The criticism can be justified. VW’s reputation has been shredded by the emissions scandal. But it’s always been difficult for companies to reorient themselves around positive social impacts and behaviours.
Only recently, with the introduction of benefit corporation status, have directors in the US actually been able to give equal consideration to non-financial objectives.
However, the demands of customers are forcing companies to make their social objectives explicit. For young people, a positive social impact is often their number-one ask when it comes to choosing a product or service.
The tools to embed positive impact are falling into place. Sir Ronald Cohen explains in the winter edition of Professional Manager that a company’s performance against its stated social objectives can now be accurately measured.
Private-sector companies don’t have any wiggle room any more; they have to operate to positive social standards, otherwise they’ll lose their reputation, top talent and investor support.
There is real intellectual impetus behind new types of corporate behaviour. Look at recent shortlists for CMI’s Management Book of the Year, and you’ll find many exhortations to ethical, socially responsible, purpose-driven management.
John Spedan Lewis, founder of the John Lewis Partnership, famously described his retail company as an ‘experiment’ in employee ownership and called for others to set up their own. I think we’ll see many private-sector companies recasting themselves around a set of new, positive social values.
We intend to celebrate this in 2016.
Previously, we have recognised Paul Polman for his work putting sustainability centre-stage at Unilever.

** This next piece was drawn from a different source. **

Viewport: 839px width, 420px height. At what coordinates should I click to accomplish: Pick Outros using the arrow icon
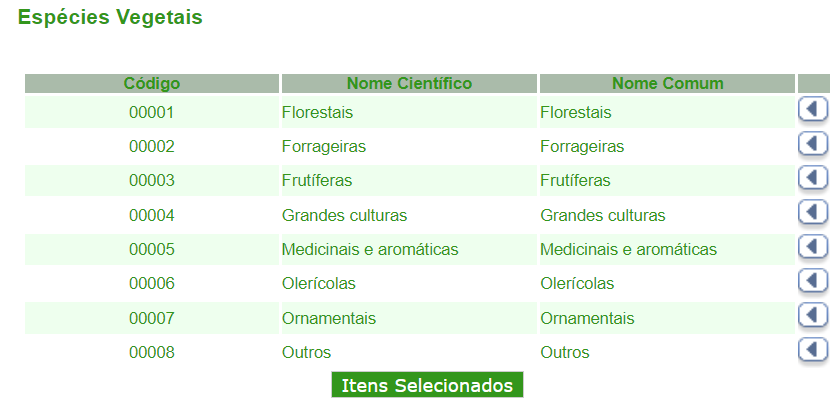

This year, we will be honouring business leaders who do things a bit differently when we present our Gold Medal and Lifetime Achievement awards.
Jimmy Wales’s vision for Wikipedia is “a world in which every single person on the planet is given free access to the sum of all human knowledge”. This is truly noble stuff.
And Sir Ronald Cohen envisages a near-term future in which “people will sell the shares of companies if they’re disappointed with the impact they’re achieving”.
These are the kinds of leaders the world needs, and I can’t wait to present them with their awards at the President’s Dinner in March.